Frost told Johnson in his resignation letter: “I hope we will move as fast as possible to where we need to get to: a lightly regulated, low-tax, entrepreneurial economy.
“We also need to learn to live with Covid and I know that is your instinct too,” he said, in apparent reference to the new measures introduced by the government last week.
“You took a brave decision in July, against considerable opposition, to open up the country again. Sadly it did not prove to be irreversible, as I wished, and believe you did too.
“I hope we can get back on track soon and not be tempted by the kind of coercive measures we have seen elsewhere,” he added.
The series of crises engulfing Johnson have seen him garner increasingly negative coverage in Britain’s right-wing press that is usually favourable to his leadership and his party.
The Daily Telegraph, the newspaper where Johnson used to work as a correspondent and columnist, called Frost’s resignation “courageous” and a “turning point in the history of this administration” in an editorial reacting to his departure.
The Sunday Times, another pro-Conservative broadsheet, ran the headline “crisis deepens for PM” on its front page while the right-wing Daily Express went with “another blow for Boris”.
Frost had been locked in talks for weeks over the so-called Northern Ireland Protocol, which governs trade between the British mainland of England, Scotland and Wales, as well as Northern Ireland, and with the European Union.
He was especially focused on revamping the agreement’s governance, objecting that the EU’s highest court in Luxembourg has power over its implementation.
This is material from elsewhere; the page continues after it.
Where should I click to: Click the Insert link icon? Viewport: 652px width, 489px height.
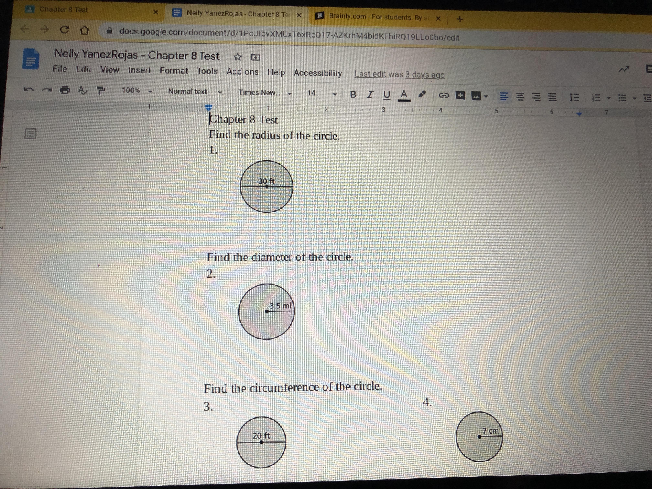[444, 95]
He seemed to be at odds with Johnson’s administration over the issue earlier in the week, when a government spokesman appeared to suggest there could be some softening on its position on the EU’s role as arbiter.
Frost, 56, was appointed as Johnson’s so-called EU “sherpa” shortly after the British leader took office in July 2019, and became chief trade negotiator after helping to finalise last year’s divorce deal.